Page:
We have no space for further descriptions, excellent as they are. But we make one or two extracts relating more immediately to Art and to Seddon's views of the duties of an artist.

"I am sure that there is a great work to do, which wants every laborer,—to show that Art's highest vocation is, to be the handmaid to religion and purity, instead of to mere animal enjoyment and sensuality. This is what the Pre-Raphaelites are really doing in various degrees, but especially Hunt, who takes higher ground than mere morality, and most manfully advocates its power and duty as an exponent of the higher duties of religion."

"I hope I may be able to return to this place; for, to assist in directing attention to Jerusalem, and thus to render the Bible more easily understood, seems to me to be a humble way in which, perhaps, I may aid in doing some good."

Prompt a:
Locate every row in the records that contains the word "resolution", and copy each such row in full.

Task input:
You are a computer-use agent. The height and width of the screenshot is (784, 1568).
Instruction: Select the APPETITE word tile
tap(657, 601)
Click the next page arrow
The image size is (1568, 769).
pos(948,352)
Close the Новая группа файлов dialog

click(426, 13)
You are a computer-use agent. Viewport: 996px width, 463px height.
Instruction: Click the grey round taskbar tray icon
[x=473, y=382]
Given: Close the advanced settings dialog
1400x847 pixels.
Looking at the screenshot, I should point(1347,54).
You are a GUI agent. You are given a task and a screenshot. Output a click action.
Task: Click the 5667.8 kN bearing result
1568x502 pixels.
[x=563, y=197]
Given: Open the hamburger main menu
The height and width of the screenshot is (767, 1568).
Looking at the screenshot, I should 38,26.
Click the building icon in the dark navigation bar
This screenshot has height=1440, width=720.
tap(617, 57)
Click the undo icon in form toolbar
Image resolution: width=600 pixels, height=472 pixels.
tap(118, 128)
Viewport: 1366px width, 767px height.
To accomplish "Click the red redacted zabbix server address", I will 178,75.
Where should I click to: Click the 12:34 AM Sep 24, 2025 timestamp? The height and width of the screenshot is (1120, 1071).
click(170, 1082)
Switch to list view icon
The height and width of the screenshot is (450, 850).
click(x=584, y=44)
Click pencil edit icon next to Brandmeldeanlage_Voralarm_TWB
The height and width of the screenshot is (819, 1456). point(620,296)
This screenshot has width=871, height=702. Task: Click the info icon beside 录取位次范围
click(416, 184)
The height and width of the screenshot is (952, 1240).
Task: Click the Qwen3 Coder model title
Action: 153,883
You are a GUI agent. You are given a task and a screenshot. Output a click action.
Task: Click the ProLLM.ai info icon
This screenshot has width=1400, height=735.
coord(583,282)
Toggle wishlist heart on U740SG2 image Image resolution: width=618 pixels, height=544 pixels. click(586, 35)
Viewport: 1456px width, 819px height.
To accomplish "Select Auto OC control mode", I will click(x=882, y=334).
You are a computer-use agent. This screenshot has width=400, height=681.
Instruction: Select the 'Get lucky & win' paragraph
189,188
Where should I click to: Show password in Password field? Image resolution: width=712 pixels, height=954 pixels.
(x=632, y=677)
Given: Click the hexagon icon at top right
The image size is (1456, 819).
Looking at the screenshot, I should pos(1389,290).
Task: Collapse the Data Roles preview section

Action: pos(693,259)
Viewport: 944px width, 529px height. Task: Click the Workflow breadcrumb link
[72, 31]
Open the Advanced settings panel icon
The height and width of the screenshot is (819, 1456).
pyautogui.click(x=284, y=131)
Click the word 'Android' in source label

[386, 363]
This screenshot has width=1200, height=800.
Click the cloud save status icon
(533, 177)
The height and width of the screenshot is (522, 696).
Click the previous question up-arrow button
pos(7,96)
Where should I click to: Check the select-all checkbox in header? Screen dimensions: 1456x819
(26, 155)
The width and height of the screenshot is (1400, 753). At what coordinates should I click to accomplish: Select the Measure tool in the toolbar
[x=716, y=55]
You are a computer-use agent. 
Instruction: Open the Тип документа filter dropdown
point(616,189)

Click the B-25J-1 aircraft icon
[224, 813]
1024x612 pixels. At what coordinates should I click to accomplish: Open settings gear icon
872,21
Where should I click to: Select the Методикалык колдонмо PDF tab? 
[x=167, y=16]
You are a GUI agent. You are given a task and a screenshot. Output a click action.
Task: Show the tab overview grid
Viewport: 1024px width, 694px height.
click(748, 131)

Prompt b:
Answer these questions from the passage on Seddon:
(i) Which Pre-Raphaelite is said to take higher ground than mere morality?
(ii) According to the first quotation, what is Art's highest vocation to be the handmaid to?
(iii) Which place does the second quotation hope to help direct attention to?

Solution a:
Image resolution: width=600 pixels, height=472 pixels.
Toggle wishlist heart on U740SG2 image Image resolution: width=618 pixels, height=544 pixels. click(586, 35)
Where should I click to: Show password in Password field? Image resolution: width=712 pixels, height=954 pixels.

Solution b:
(i) Hunt
(ii) Religion and purity
(iii) Jerusalem